**Exercise brief**
Omit all pictures, then retype the data exactly as given.

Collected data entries
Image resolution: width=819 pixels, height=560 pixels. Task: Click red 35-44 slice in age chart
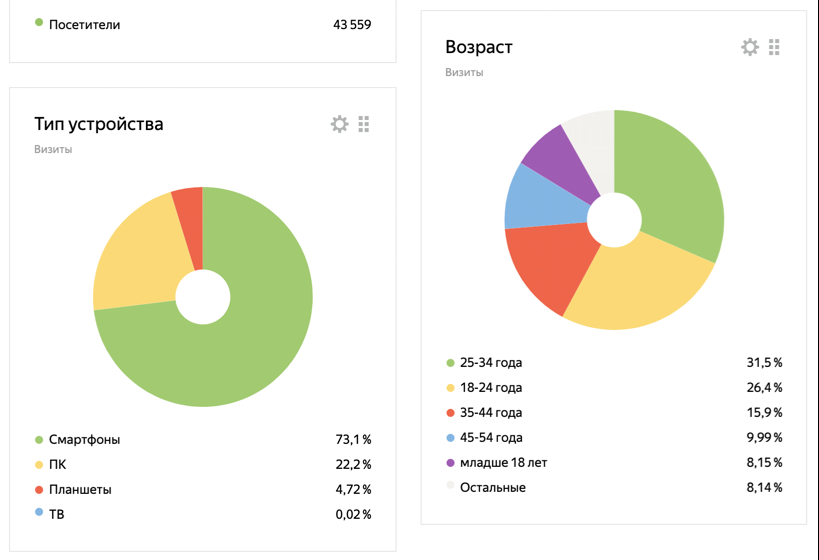point(545,270)
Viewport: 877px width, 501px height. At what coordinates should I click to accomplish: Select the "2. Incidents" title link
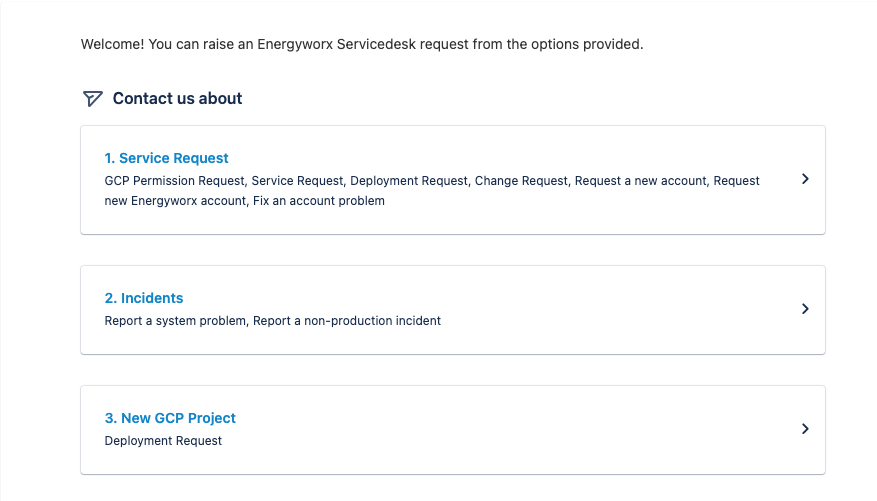[x=144, y=298]
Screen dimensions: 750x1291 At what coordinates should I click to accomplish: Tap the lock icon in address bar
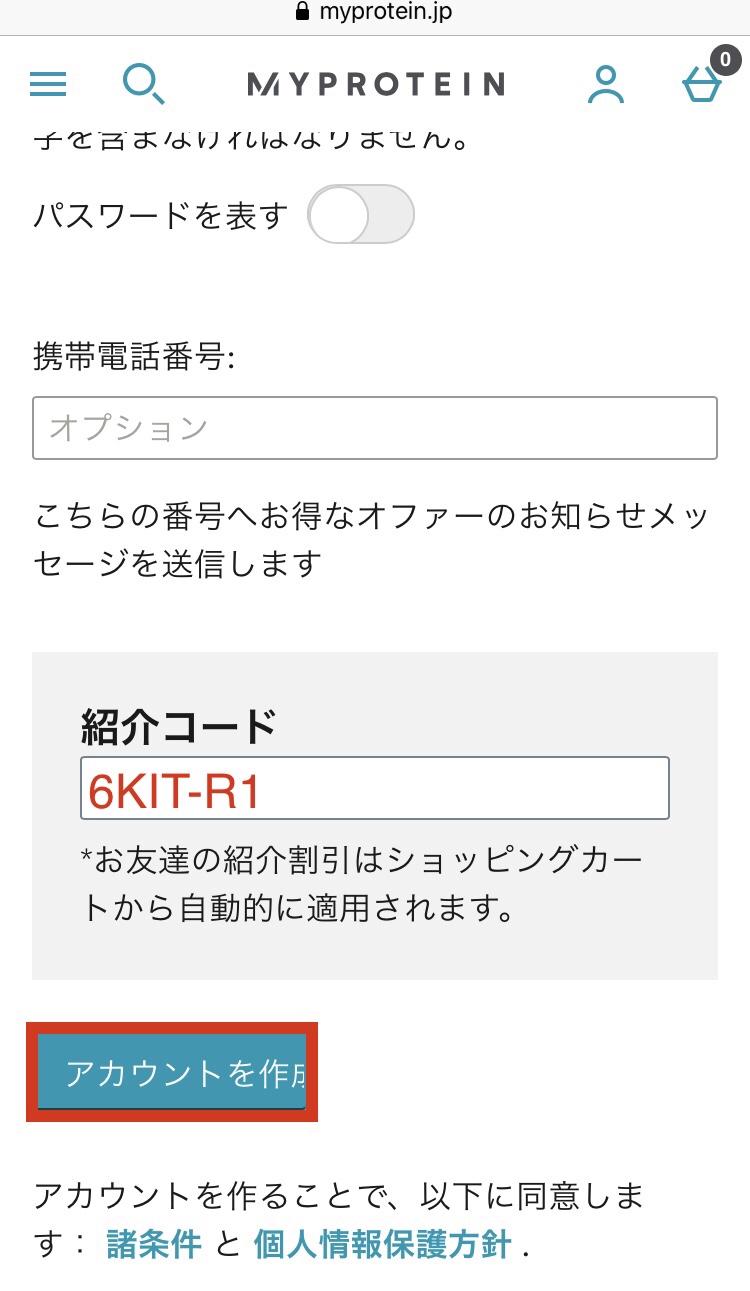pos(304,13)
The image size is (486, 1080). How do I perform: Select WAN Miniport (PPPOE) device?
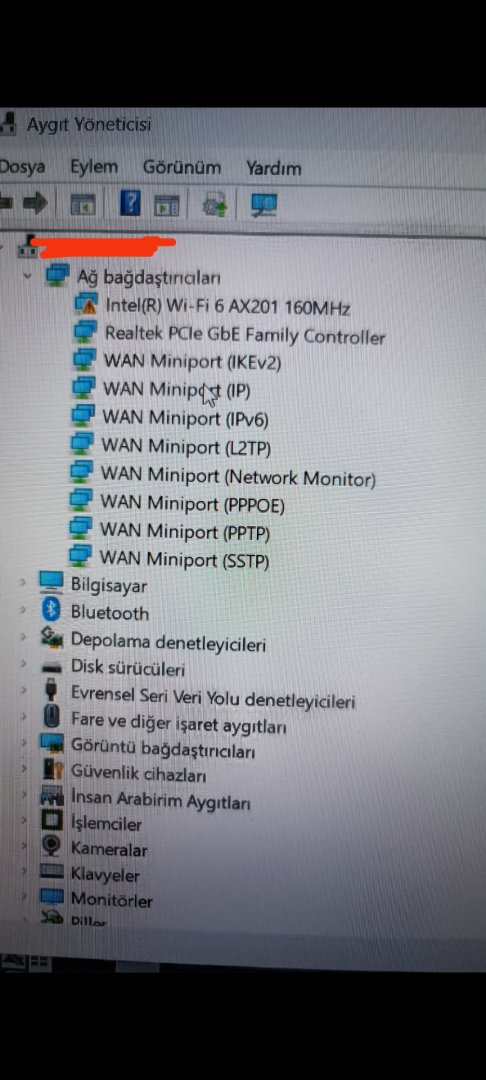click(192, 504)
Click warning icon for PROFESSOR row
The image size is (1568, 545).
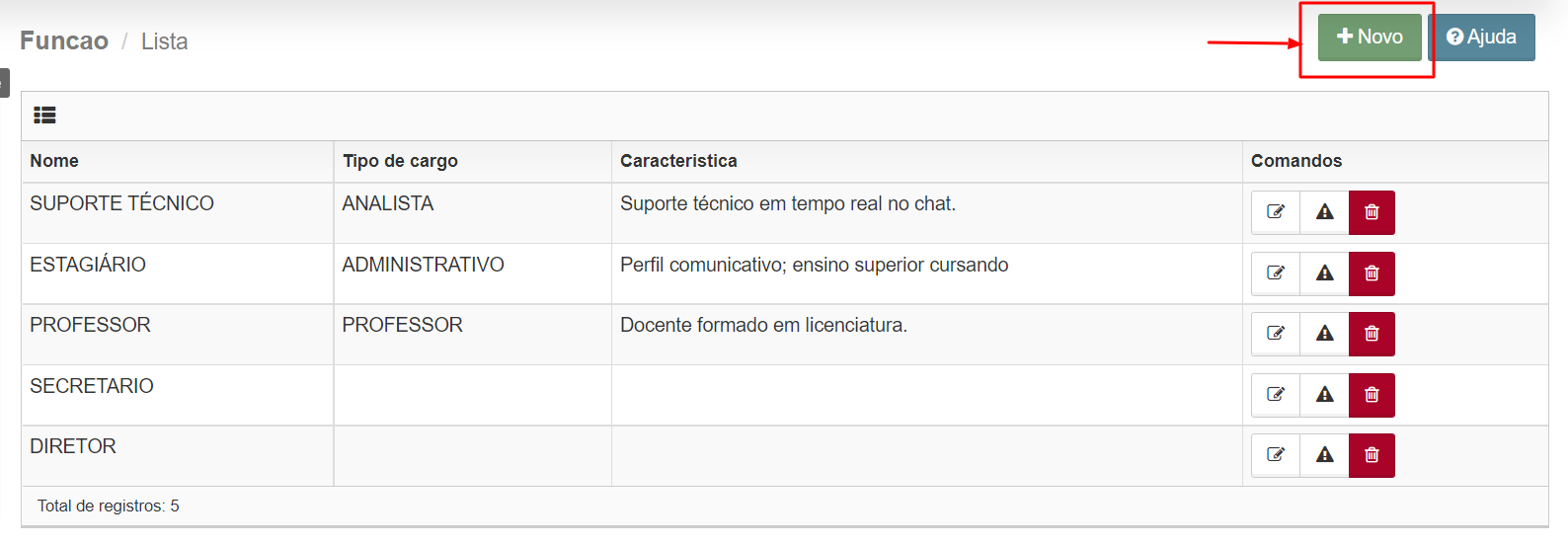pos(1325,334)
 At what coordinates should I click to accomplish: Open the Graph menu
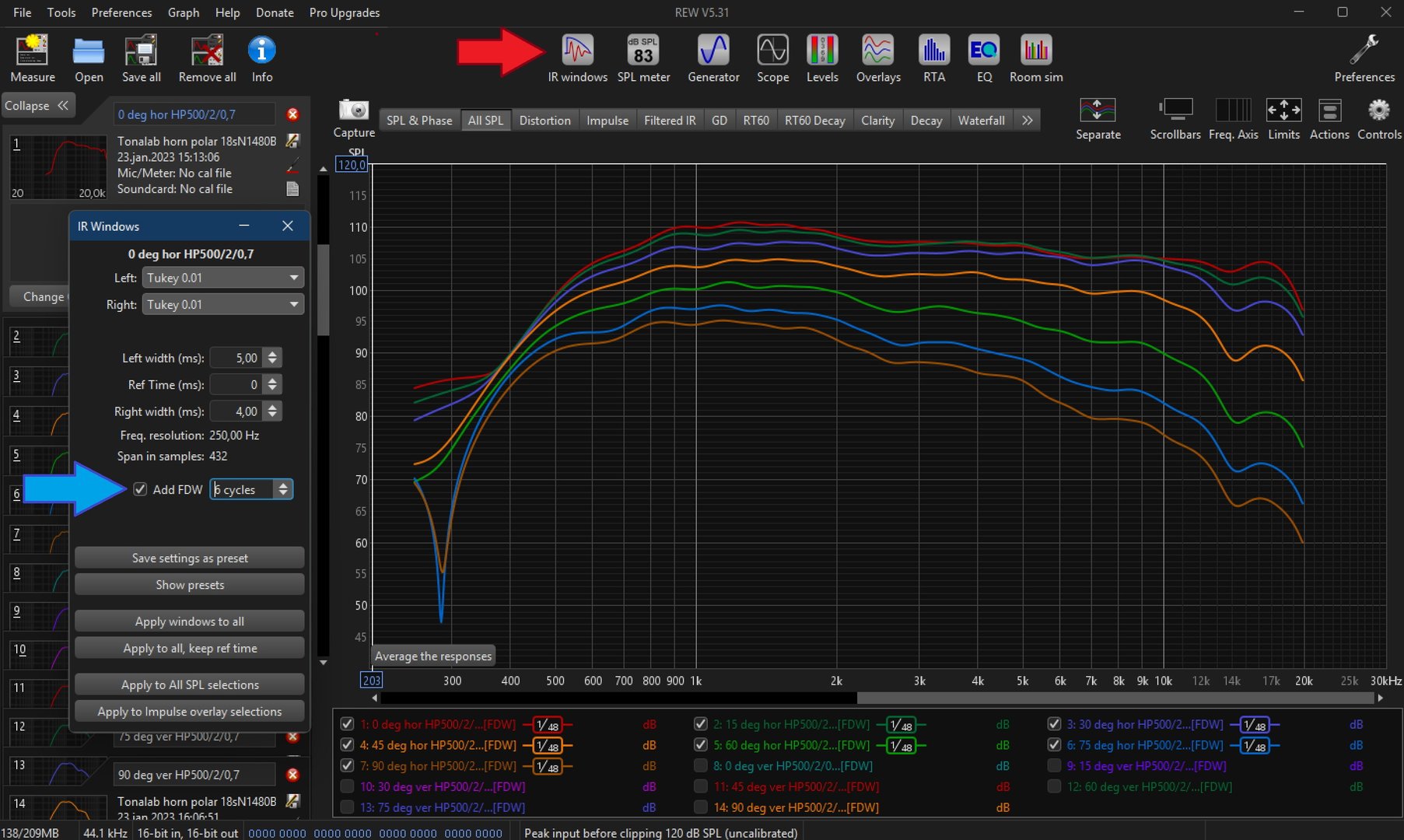click(184, 12)
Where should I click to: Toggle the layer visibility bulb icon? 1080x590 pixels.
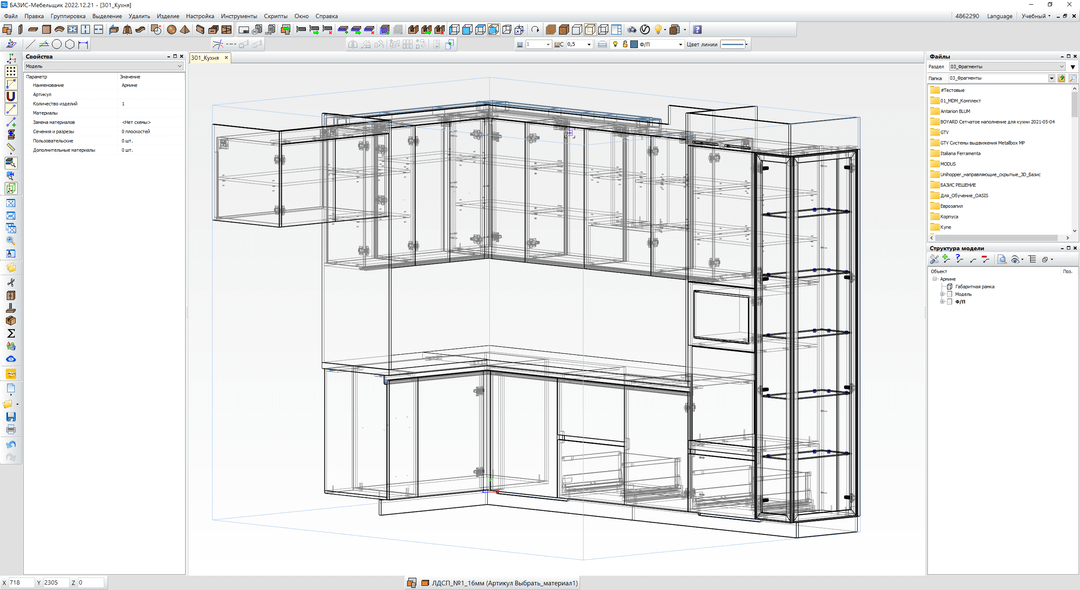tap(615, 44)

**Response to this task**
Image resolution: width=819 pixels, height=560 pixels. Task: Click red 35-44 slice in age chart
point(545,270)
Viewport: 877px width, 501px height. At what coordinates should I click to accomplish: Select the "2. Incidents" title link
[x=144, y=298]
Screen dimensions: 750x1291 At what coordinates should I click to accomplish: Tap the lock icon in address bar
pos(304,13)
The image size is (486, 1080). How do I perform: Select WAN Miniport (PPPOE) device?
click(192, 504)
Click warning icon for PROFESSOR row
The image size is (1568, 545).
pos(1325,334)
 At what coordinates should I click to accomplish: Open the Graph menu
click(184, 12)
Where should I click to: Toggle the layer visibility bulb icon? 1080x590 pixels.
tap(615, 44)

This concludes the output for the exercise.